The infrastructure in the UAE is exceptional, especially in Dubai. One of the most impressive infrastructure projects in this emirate is the Palm Islands.
What Are the Palm Islands?
The Palm Islands are a collection of three islands, Palm Jumeirah, Palm Jebel Ali, and Palm Deira, off the coast of Dubai. Each island’s name stems from its shape: all three resemble palm trees, with a trunk and arms extending from the top like palm fronds, and then an additional crescent-shaped breakwater above the island to protect it from storms and open-ocean waves. The islands are so large that they are visible from space.
The Palm Islands began as part of an ongoing effort by Sheikh Mohammed bin Rashid al Maktoum, the UAE’s Prime Minister and the ruler of Dubai, to transform the emirate into a center of tourism. Dubai’s leaders hope that the new tourism sector will enable it to be less reliant on the currently struggling oil industry, which is isn’t sustainable.
In addition to being a tourist destination, the Palm Islands would expand Dubai’s short coastline, adding miles of waterfront property for residential and commercial development. Some estimates claim that the Palm Islands have increased Dubai’s coastline by 166%.
Preparing to Build the Palm Islands
The Sheikh first shared his plan for the Palm Islands in 1990 and partnered with Nakheel Partners to realize his vision. However, before construction began, the developers commissioned nearly 100 studies to assess the feasibility of the project.

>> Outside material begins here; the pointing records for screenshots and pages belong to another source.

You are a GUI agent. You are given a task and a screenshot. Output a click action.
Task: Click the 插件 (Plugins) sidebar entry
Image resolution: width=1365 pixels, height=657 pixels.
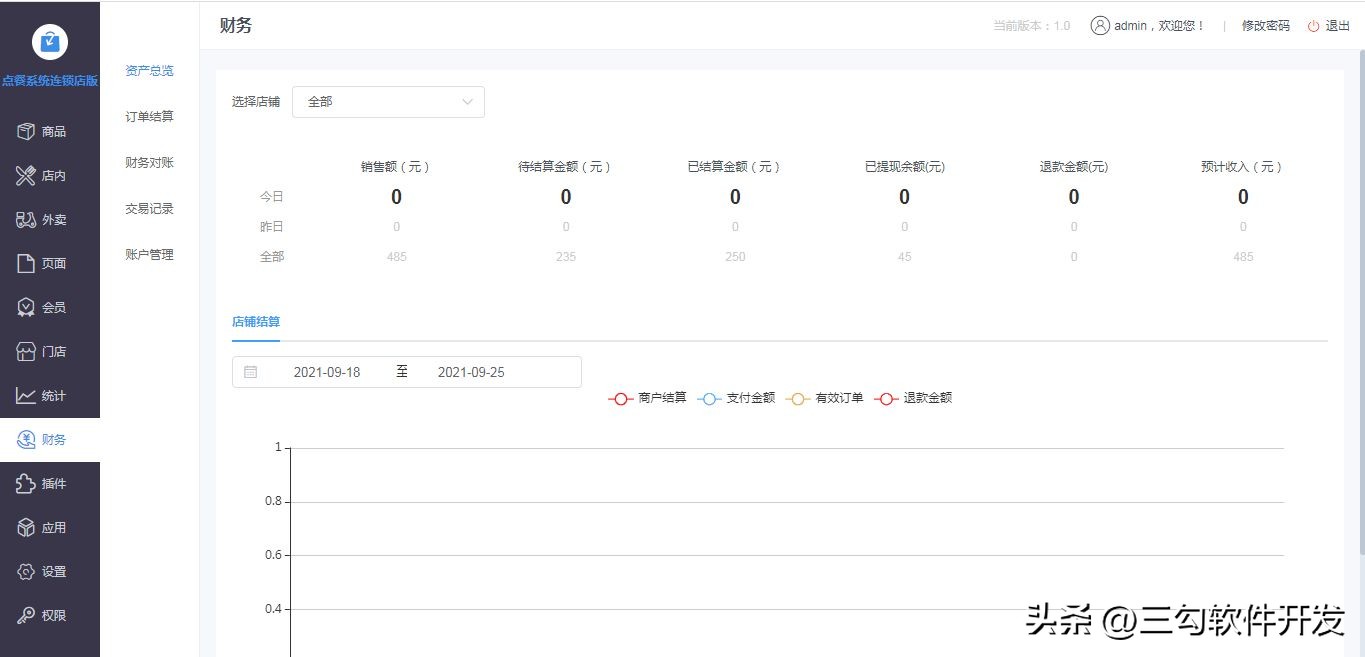click(x=49, y=483)
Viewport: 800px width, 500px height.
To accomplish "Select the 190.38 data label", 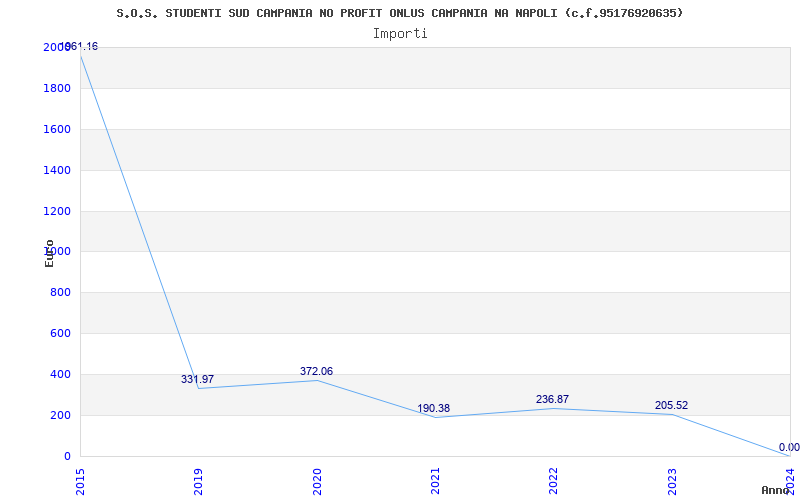I will (434, 408).
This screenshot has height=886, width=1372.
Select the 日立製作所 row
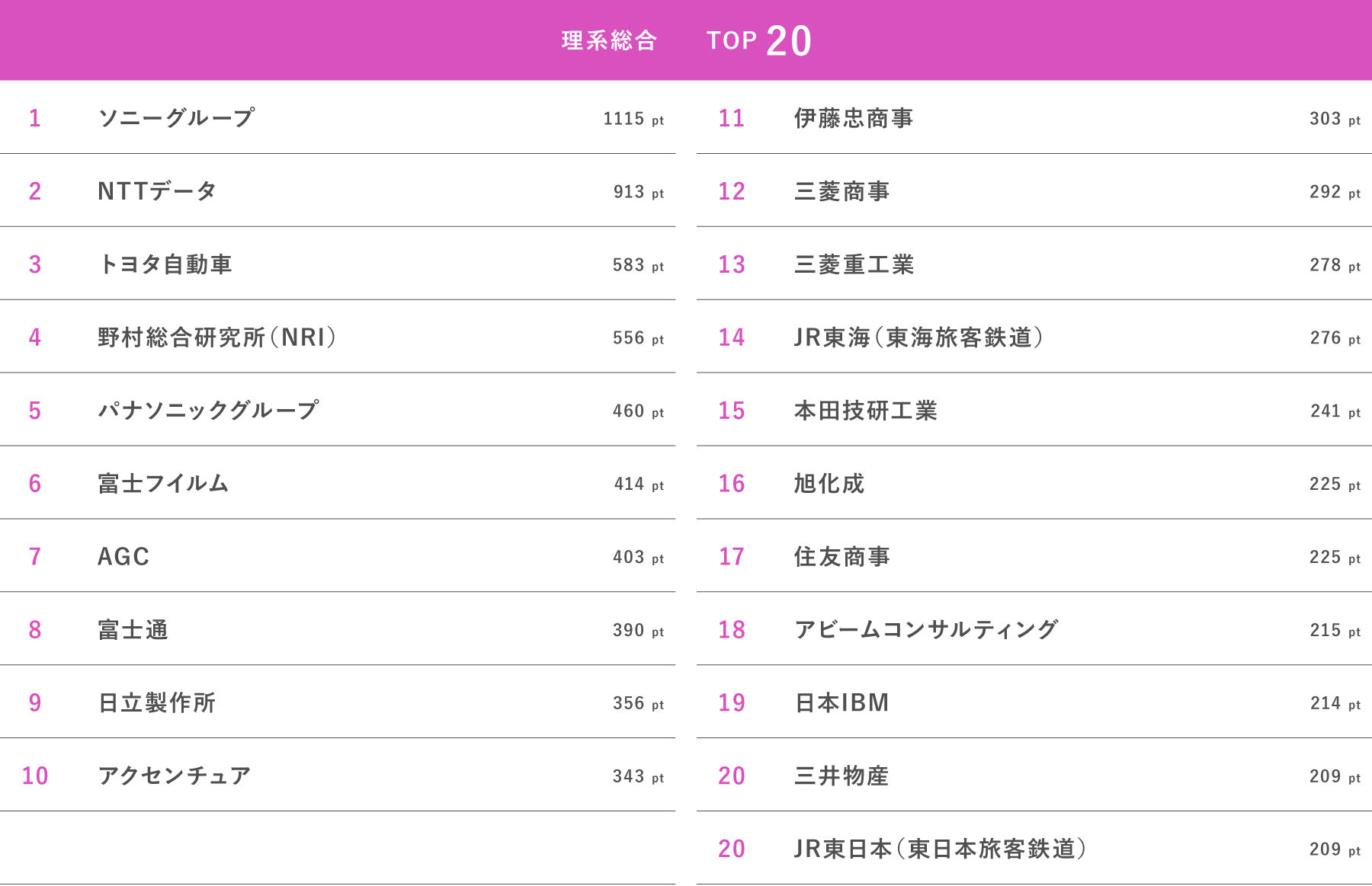click(x=157, y=702)
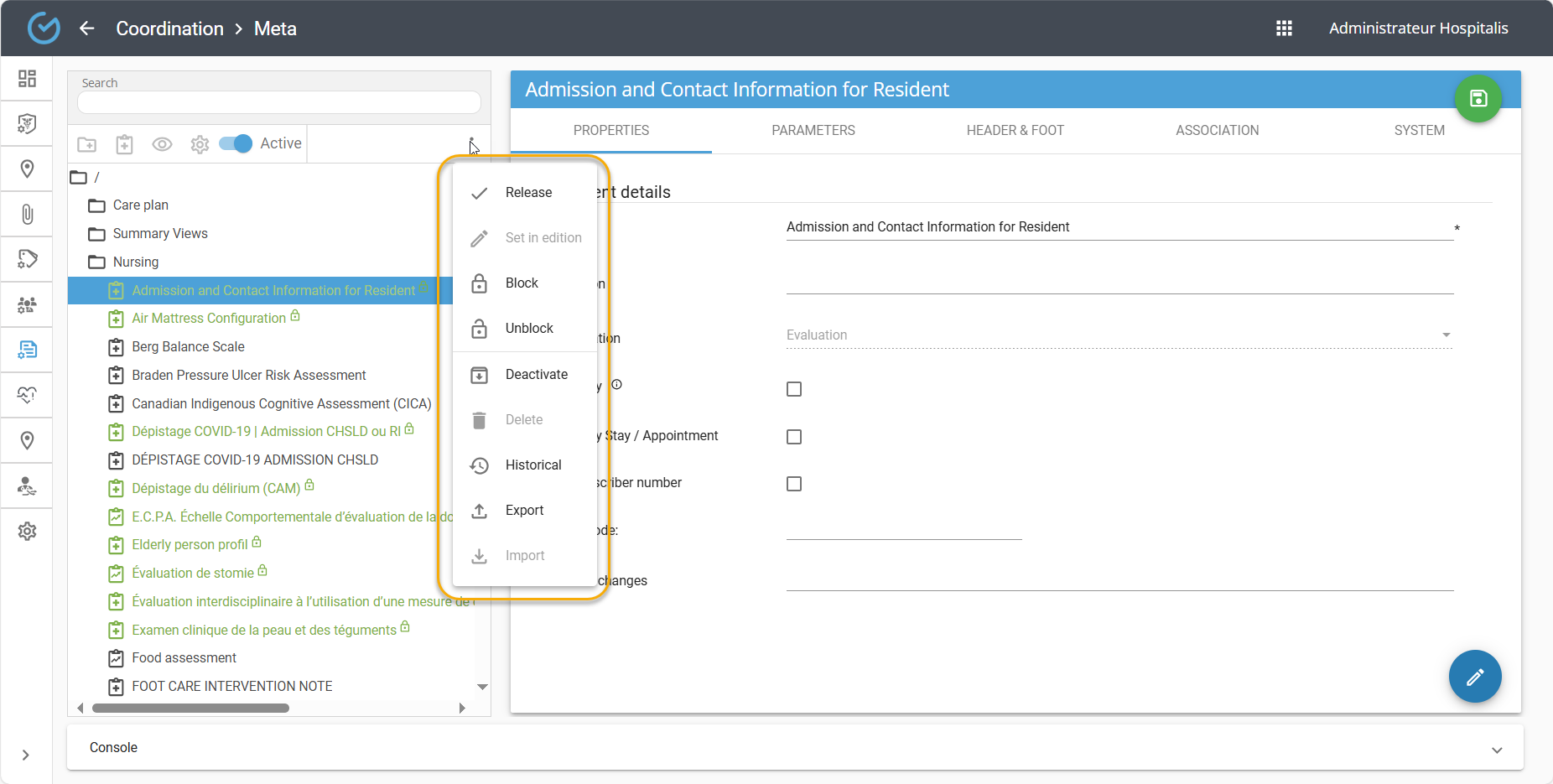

A variety of outside consultants provided input on the project. These included the company Hill International, which had worked with Dubai on the construction of Hamriyah Port and other coastal mega-projects, and Hurley Charvat Peacock, a US firm that had contributed to the construction of Universal Studios and SeaWorld.

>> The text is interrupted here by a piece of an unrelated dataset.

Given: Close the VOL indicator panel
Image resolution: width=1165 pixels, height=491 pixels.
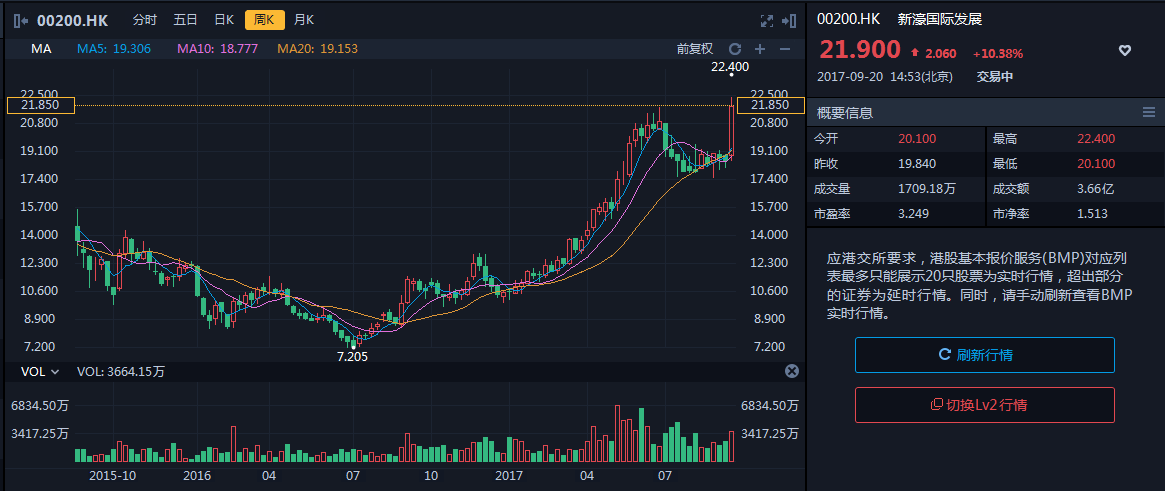Looking at the screenshot, I should 791,371.
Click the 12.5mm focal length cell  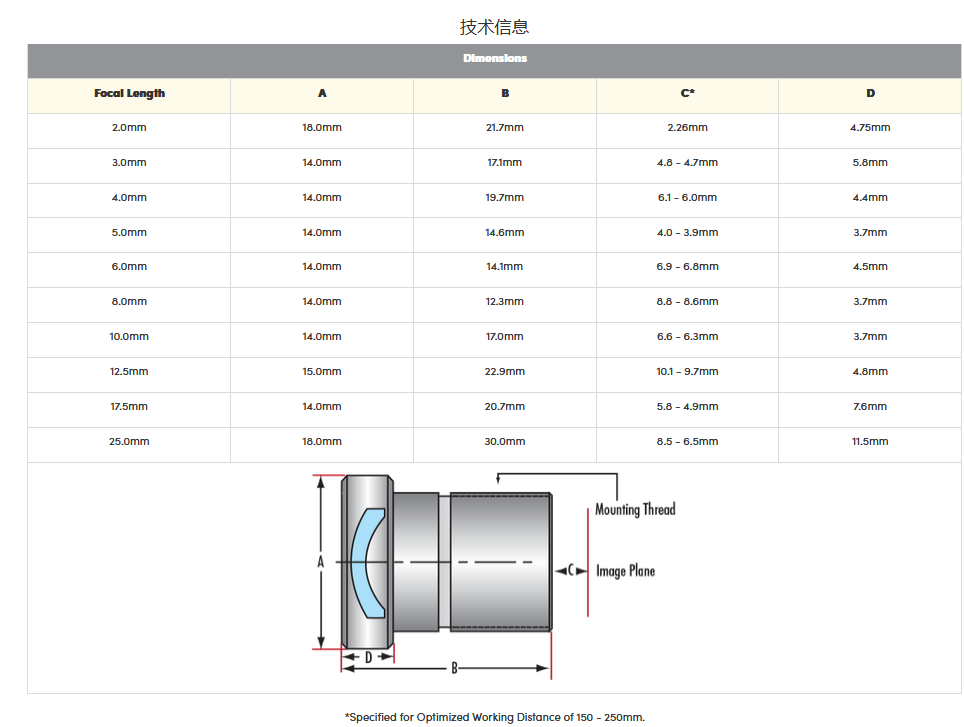click(x=129, y=372)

The crescent design that was intended to protect the palm islands from the ocean was subjected to a litany of tests. A Dubai company called Sogreath Gulf developed a realistic model of the crescent and assessed its strength in a laboratory. These tests were particularly enlightening because they led to a change in design; the crescent would need to have a short opening on either side to improve the water quality around the islands.
Construction Begins on the Palm Jumeirah
The crescent breakwater was the first step in the construction for the first and smallest island: the Palm Jumeirah. Hoping to cultivate a coral reef, the builders used 7 million tons of rock instead of concrete, which was much cheaper. The completed breakwater stretches over 11 kilometers long and 50 meters beneath the water’s surface.
The builders then focused on creating the palm tree’s fronds. To do so, engineers took 94 million cubic meters of sand from Dubai’s ocean and carefully piled it in the appropriate places to build up the land.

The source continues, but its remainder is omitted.